Rewrite everything from the line containing "How do I perform: Mark" down to the line containing "click(884, 126)" as a numbered list, leaving out blank lines and pictures.
─── Data for processing
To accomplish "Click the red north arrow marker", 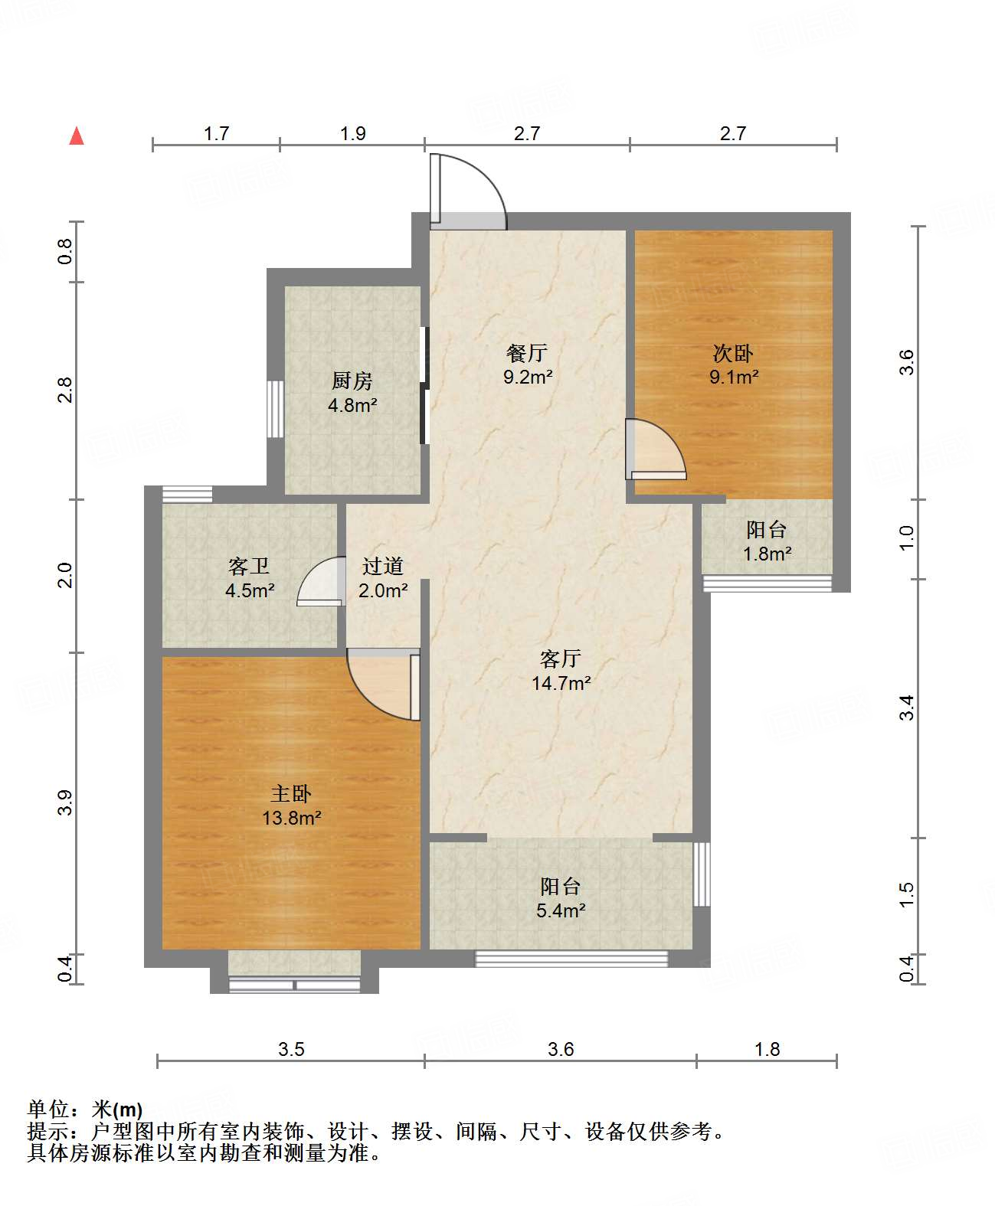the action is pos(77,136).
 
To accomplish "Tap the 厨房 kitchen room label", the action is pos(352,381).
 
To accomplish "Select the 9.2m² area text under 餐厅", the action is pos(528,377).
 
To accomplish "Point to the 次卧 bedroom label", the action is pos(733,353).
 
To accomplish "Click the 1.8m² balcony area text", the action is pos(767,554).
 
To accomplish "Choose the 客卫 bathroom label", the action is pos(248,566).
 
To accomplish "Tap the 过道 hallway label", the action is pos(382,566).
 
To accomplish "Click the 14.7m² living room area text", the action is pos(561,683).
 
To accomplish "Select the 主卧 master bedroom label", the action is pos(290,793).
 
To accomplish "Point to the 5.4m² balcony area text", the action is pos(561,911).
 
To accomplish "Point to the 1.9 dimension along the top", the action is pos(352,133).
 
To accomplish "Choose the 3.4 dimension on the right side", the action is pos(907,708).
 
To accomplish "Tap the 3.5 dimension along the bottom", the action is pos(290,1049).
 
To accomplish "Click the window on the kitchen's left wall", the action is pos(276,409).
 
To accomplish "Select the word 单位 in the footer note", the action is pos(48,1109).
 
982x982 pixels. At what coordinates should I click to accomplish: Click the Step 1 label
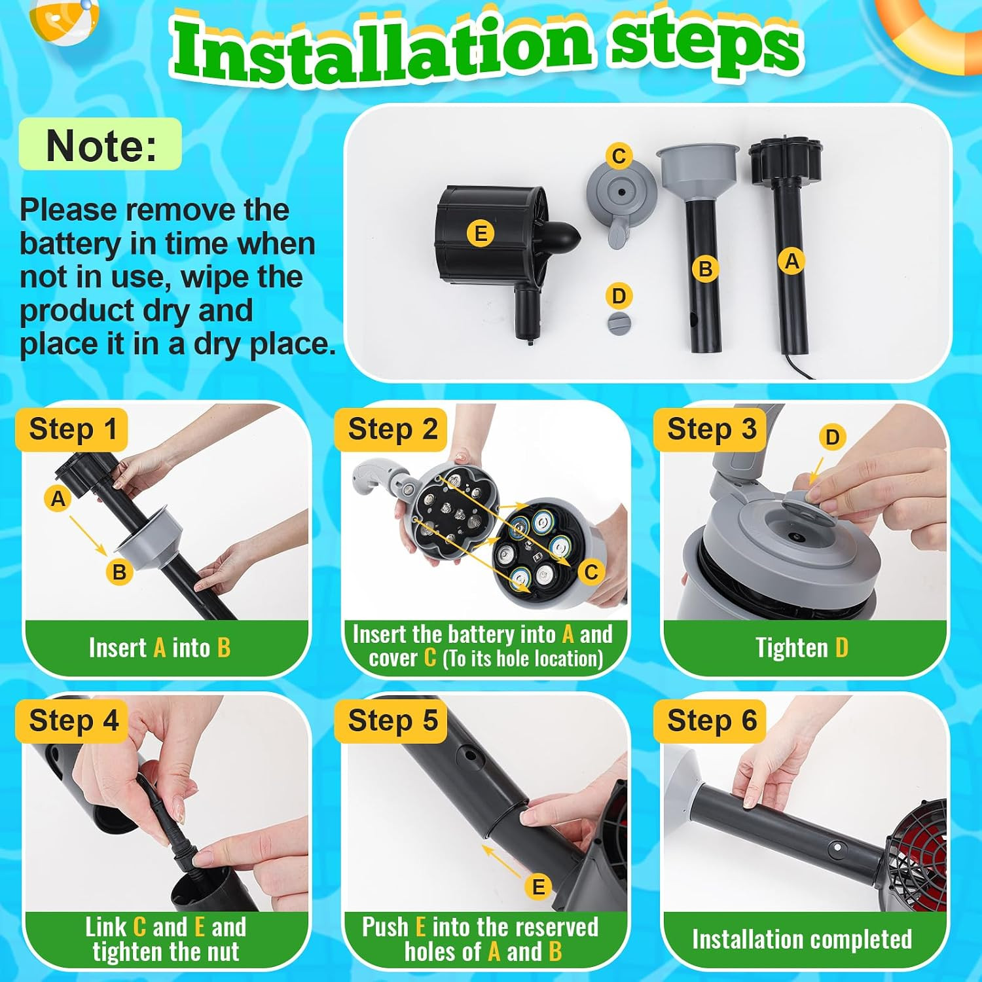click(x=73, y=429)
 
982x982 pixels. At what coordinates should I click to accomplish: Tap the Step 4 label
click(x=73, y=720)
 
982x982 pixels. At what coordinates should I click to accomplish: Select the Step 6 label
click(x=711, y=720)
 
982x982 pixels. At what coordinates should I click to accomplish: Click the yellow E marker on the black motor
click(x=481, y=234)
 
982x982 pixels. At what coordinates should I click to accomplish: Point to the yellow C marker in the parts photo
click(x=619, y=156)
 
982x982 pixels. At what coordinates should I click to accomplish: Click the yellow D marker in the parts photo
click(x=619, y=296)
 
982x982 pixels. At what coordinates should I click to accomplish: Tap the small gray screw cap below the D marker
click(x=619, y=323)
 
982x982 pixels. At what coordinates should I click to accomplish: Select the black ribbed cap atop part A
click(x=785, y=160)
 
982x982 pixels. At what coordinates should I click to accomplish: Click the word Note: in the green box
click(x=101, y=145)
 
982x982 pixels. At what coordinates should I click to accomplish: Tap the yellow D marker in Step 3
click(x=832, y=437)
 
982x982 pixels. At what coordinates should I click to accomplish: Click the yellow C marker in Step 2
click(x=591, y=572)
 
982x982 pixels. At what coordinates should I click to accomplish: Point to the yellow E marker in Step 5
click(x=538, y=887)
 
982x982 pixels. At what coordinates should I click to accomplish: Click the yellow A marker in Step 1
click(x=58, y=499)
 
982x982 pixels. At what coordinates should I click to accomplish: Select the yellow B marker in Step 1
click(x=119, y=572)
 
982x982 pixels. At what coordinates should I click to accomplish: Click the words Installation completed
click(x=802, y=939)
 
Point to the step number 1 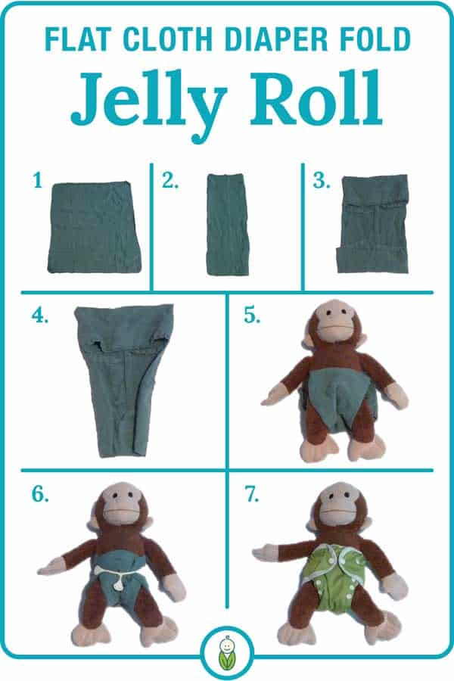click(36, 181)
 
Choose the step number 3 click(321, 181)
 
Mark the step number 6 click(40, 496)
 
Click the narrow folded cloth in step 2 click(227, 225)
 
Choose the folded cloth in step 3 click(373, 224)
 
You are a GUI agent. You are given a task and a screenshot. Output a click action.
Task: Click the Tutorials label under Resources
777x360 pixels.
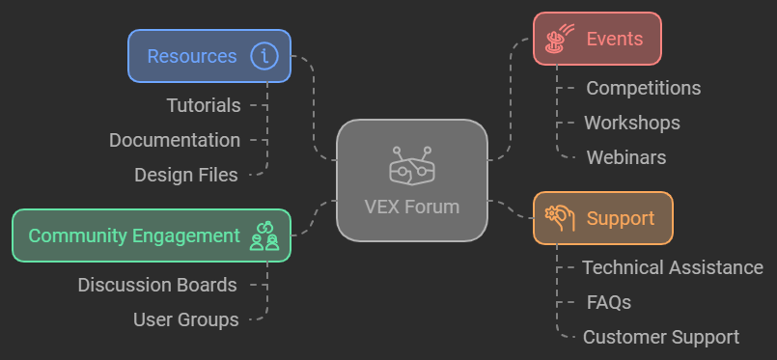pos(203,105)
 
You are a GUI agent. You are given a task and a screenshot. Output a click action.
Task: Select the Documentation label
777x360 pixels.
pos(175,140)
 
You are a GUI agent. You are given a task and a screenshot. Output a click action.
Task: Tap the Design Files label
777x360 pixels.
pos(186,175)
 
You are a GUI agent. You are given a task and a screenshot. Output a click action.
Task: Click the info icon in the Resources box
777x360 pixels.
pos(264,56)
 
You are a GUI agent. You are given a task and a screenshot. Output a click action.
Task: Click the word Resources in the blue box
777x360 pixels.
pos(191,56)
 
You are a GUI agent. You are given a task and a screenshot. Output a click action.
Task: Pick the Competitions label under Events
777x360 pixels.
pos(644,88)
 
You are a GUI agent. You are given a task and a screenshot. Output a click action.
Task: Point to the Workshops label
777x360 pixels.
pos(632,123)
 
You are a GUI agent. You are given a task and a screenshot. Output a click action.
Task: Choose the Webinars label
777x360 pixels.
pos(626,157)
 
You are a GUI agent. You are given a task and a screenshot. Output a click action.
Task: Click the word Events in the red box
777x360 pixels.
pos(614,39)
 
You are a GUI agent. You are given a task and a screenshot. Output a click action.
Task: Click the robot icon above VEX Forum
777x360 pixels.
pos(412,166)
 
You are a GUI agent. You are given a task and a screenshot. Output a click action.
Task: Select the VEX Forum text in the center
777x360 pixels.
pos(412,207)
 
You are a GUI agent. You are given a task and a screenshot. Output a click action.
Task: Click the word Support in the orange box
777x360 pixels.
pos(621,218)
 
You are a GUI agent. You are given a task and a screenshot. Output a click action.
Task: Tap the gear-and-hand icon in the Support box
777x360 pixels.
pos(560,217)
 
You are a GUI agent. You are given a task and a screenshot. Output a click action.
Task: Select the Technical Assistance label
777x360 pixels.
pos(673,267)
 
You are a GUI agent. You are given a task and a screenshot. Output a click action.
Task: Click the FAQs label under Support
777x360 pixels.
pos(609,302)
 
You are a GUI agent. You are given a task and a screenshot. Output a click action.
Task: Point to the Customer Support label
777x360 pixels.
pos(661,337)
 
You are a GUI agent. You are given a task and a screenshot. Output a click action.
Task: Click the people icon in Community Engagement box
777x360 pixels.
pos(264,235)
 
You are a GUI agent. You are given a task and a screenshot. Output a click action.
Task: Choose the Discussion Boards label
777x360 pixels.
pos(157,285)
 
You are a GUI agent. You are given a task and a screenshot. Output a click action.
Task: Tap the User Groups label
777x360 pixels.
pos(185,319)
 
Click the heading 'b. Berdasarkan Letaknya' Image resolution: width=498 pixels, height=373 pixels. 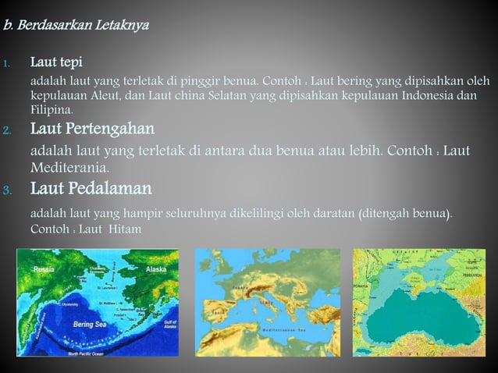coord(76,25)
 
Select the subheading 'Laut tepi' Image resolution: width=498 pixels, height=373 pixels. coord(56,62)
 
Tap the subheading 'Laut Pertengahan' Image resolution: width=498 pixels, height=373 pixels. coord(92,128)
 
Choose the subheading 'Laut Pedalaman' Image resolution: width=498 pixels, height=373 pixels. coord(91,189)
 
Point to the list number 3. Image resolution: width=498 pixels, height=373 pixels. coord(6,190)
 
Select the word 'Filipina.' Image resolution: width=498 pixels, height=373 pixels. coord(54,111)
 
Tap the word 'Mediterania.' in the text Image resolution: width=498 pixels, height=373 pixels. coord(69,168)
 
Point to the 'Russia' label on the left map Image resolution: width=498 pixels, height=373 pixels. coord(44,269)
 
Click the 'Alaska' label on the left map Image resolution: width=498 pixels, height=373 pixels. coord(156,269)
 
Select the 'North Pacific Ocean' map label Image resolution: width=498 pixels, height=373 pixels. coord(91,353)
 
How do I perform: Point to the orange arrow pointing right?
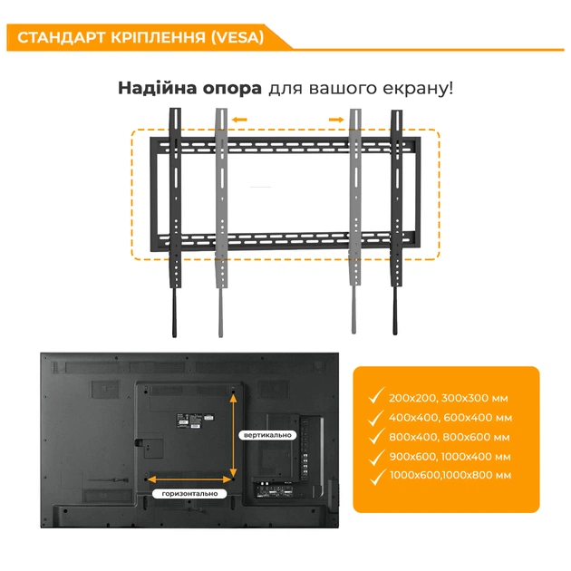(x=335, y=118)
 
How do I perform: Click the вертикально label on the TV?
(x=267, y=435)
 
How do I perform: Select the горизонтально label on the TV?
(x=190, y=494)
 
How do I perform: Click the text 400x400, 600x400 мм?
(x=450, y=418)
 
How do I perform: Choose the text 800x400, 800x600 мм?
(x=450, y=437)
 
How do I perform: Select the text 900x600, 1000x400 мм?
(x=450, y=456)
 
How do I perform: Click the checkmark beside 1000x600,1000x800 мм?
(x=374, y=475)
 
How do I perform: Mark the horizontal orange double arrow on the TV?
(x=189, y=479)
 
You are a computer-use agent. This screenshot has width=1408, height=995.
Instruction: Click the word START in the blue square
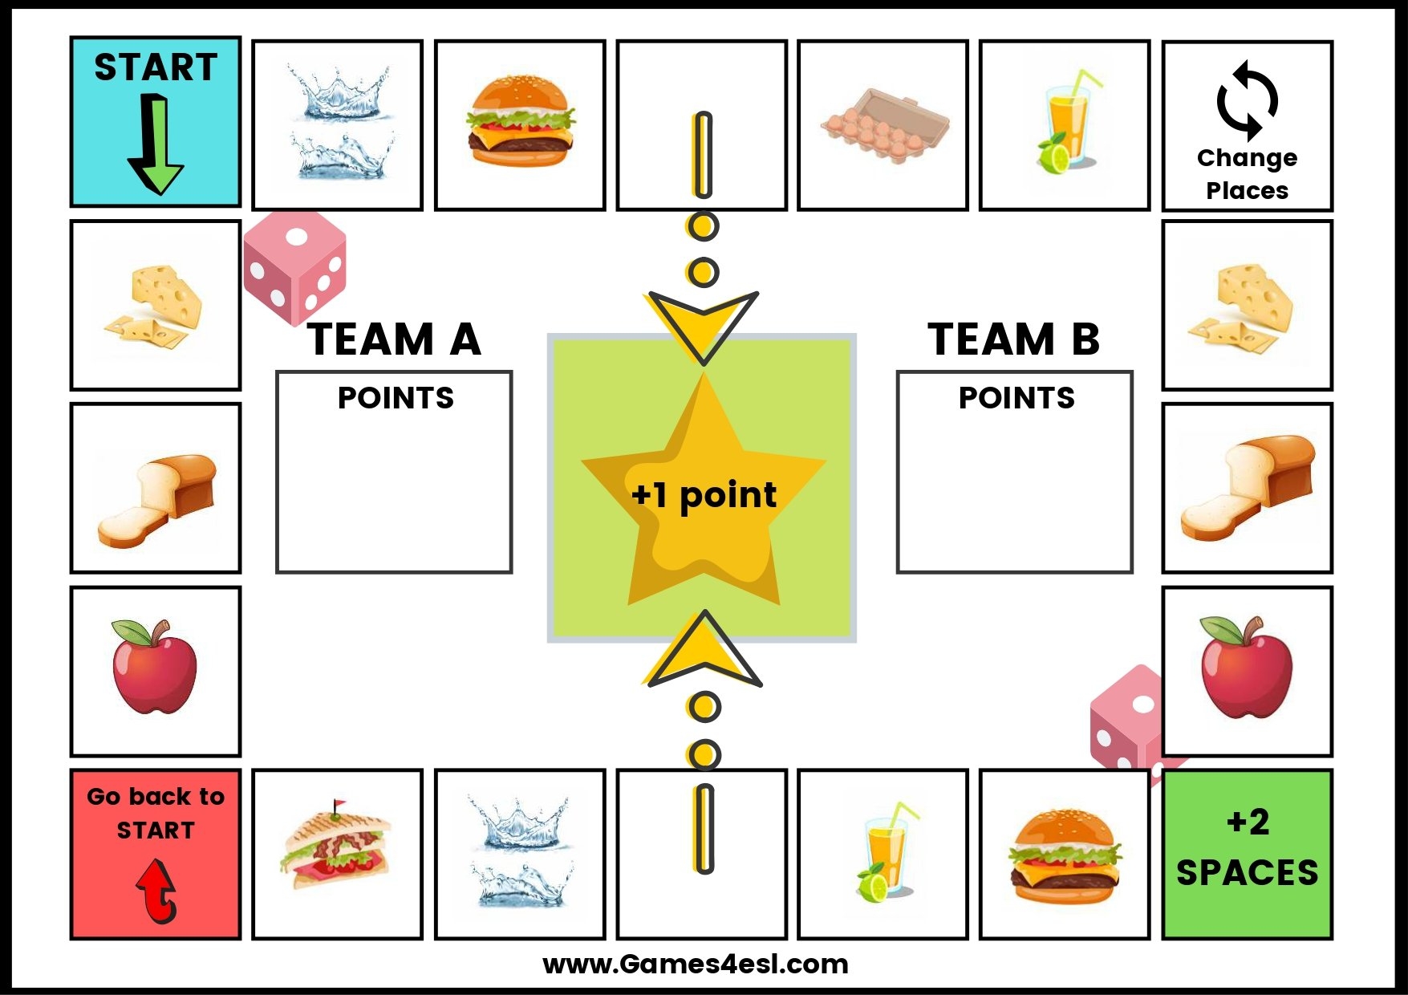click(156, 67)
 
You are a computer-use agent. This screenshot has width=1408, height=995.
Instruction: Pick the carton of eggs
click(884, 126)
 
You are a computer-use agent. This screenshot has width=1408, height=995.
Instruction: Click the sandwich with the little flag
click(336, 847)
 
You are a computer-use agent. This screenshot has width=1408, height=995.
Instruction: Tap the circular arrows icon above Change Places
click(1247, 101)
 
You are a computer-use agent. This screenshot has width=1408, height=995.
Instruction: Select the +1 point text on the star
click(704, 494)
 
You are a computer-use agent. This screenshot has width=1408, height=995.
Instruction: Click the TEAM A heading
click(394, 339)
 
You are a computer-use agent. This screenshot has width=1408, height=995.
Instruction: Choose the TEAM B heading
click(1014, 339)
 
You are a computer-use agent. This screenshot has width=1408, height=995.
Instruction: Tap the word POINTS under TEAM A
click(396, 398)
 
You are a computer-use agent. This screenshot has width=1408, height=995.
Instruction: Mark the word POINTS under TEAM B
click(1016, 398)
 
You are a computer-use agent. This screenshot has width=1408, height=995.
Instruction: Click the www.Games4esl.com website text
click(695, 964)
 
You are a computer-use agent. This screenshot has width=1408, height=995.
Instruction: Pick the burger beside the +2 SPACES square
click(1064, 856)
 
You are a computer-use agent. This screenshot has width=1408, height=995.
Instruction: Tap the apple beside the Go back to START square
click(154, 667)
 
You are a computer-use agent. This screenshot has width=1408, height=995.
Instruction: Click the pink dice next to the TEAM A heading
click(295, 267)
──────
__Result for this exercise__:
1. How do I perform: Mark the horizontal orange double arrow on the TV?
2. (x=189, y=479)
3. You are a computer-use agent. This screenshot has width=1408, height=995.
4. Instruction: Click the word START in the blue square
5. click(156, 67)
6. You are a computer-use agent. This screenshot has width=1408, height=995.
7. Instruction: Pick the carton of eggs
8. click(884, 126)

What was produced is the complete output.